Exercise objective:
Could you please output all of the records exactly?
------ Exercise data
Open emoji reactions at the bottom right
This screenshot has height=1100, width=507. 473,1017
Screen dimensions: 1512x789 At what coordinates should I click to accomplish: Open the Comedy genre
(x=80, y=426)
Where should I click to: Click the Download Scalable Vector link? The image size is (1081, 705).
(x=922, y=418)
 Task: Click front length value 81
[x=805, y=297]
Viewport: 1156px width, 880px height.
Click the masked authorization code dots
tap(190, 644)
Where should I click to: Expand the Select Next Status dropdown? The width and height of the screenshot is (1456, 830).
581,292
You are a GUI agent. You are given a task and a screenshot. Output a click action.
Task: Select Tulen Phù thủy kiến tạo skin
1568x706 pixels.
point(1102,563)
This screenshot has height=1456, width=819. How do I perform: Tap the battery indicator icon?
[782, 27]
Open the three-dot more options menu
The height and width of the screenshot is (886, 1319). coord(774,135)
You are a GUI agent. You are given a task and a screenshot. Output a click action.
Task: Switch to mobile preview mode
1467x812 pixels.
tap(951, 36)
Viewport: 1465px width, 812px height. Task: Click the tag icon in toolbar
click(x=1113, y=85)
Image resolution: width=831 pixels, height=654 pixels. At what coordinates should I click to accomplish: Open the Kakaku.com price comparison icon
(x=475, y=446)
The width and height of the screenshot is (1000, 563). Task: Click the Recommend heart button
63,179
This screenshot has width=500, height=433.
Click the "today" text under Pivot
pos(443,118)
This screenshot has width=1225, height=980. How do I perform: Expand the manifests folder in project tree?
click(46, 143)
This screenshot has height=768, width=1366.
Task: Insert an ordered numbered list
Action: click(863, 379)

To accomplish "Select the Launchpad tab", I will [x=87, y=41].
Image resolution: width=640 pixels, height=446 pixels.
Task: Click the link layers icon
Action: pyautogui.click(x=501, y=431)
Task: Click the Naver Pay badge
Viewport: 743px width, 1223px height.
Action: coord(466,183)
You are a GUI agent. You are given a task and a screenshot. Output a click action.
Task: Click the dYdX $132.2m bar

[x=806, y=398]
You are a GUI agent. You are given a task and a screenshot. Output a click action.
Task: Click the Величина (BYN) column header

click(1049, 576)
------------
Solution for this exercise:
Open emoji reactions at the bottom right
This screenshot has height=1100, width=507. 473,1017
Screen dimensions: 1512x789 At what coordinates should I click to accomplish: Open the Comedy genre
(x=80, y=426)
Where should I click to: Click the Download Scalable Vector link? The image size is (1081, 705).
(x=922, y=418)
 Task: Click front length value 81
[x=805, y=297]
Viewport: 1156px width, 880px height.
Click the masked authorization code dots
tap(190, 644)
Where should I click to: Expand the Select Next Status dropdown? The width and height of the screenshot is (1456, 830).
581,292
You are a GUI agent. You are given a task and a screenshot. Output a click action.
Task: Select Tulen Phù thủy kiến tạo skin
1568x706 pixels.
point(1102,563)
This screenshot has height=1456, width=819. How do I perform: Tap the battery indicator icon?
[782, 27]
Open the three-dot more options menu
The height and width of the screenshot is (886, 1319). coord(774,135)
You are a GUI agent. You are given a task and a screenshot. Output a click action.
Task: Switch to mobile preview mode
1467x812 pixels.
tap(951, 36)
Viewport: 1465px width, 812px height. Task: Click the tag icon in toolbar
click(x=1113, y=85)
Image resolution: width=831 pixels, height=654 pixels. At what coordinates should I click to accomplish: Open the Kakaku.com price comparison icon
(x=475, y=446)
The width and height of the screenshot is (1000, 563). Task: Click the Recommend heart button
63,179
This screenshot has width=500, height=433.
Click the "today" text under Pivot
pos(443,118)
This screenshot has width=1225, height=980. How do I perform: Expand the manifests folder in project tree?
click(46, 143)
This screenshot has height=768, width=1366.
Task: Insert an ordered numbered list
Action: click(863, 379)

To accomplish "Select the Launchpad tab", I will [x=87, y=41].
Image resolution: width=640 pixels, height=446 pixels.
Task: Click the link layers icon
Action: pyautogui.click(x=501, y=431)
Task: Click the Naver Pay badge
Viewport: 743px width, 1223px height.
Action: coord(466,183)
You are a GUI agent. You are given a task and a screenshot. Output a click action.
Task: Click the dYdX $132.2m bar

[x=806, y=398]
You are a GUI agent. You are given a task and a screenshot. Output a click action.
Task: Click the Величина (BYN) column header

click(1049, 576)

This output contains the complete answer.